A question of honour

Mar. 13 2006

It's not just the prime minister's first major trip since winning office; it's his first major action.

Stephen Harper, who's not a careless man, intends his reasons for the flight to and the stay over in Afghanistan to be laser-clear. He is underlining by this action not just his regard for Canadian troops engaged in a dangerous mission.

That would be a given for any prime minister. But by launching his prime ministership more by deed than by word, and that deed a full day's interaction with Canadian troops on active mission half a world away, he is giving the boldest possible highlight to the subject of Canada's military and humanitarian commitment to Afghanistan. That there is to be no equivocation, no fudging of the commitment, none.

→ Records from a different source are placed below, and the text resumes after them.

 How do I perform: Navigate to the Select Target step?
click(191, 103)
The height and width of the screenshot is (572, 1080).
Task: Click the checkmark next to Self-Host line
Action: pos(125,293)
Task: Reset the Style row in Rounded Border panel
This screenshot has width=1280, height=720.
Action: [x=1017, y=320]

He is saying we're there, we mean to be there, we understand why we're there, and there will be, in his own words, no cut and run. It must be for those in the Canadian military and for those who have regard for the military, even in the context of the evident dangers and human cost of the Afghan mission, a long-awaited moment. After decades of neglect, under-funding, and over-assignment, being served a porridge of bland praise and studied neglect, one leader of a Canadian government has made the translation from feeble and pious rhetoric about the military to a demonstration of his appreciation of it.

He is saying also that if Canadians wish to continue to enjoy both the tranquillity and prosperity which are so great a blessing of our way of life, that wish must be accompanied by an engagement in securing a portion of that tranquillity and eventual wellbeing in another country far distant from our own, possibly at very great cost.

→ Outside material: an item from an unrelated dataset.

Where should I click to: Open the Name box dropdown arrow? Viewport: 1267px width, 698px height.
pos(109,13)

The Afghanistan mission has already had great cost, eleven lives lost so far. There may be and likely will be more. So this is an engagement of the highest possible consequence, and any discussion of it should run far deeper than the routine clamours of Question Period and the duelling panels of partisans. Discussion, not debate.

I cannot see how we can ask troops to risk their lives in combat and in the perils of helping to rebuild a ravaged country while, in essence we tip them to the idea that meanwhile, we're about to launch an argument if there is a reason for them to be there in the first place. It would be a little like saying "Off you go. Now, let's debate if we should send you."

That would be reckless, illogical, unjust, and defeatist.

Two governments and two prime ministers now, one Liberal and one Conservative, have signed off on this U.N.-authorized, NATO-led mission. We may discuss, refine, and articulate the cause we're serving, but it's past the moment to debate the cause itself. If we wish to have a debate, we must end the mission. A debate on the validity of the mission cannot be subsequent to the decision to undertake it. That's a question that goes to honour when, as there are in Afghanistan, lives are at stake. For The National, I'm Rex Murphy.

http://www.cbc.ca/national/rex/rex_060313.html

-------------------------------


CBC isn't all bad.


----------



## derael (15 Mar 2006)

No CBC isn't all bad...I've always liked Rex Murphy. Even when I don't agree with him he usually makes a good point. CBC's little piece on "The Red Devil Inn" the other night was also quite intresting.


----------



## Blakey (15 Mar 2006)

I listen to Rex almost every Sunday on CBC Radio "Cross Country Check-up", IMO, he is a straight shooter. If the callers opinion differs from that of his, he will actually give the person the due respect and let him/her state the opinion (no matter how absurd it might or might not be), unlike other radio talk show hosts who just cut the person off.


----------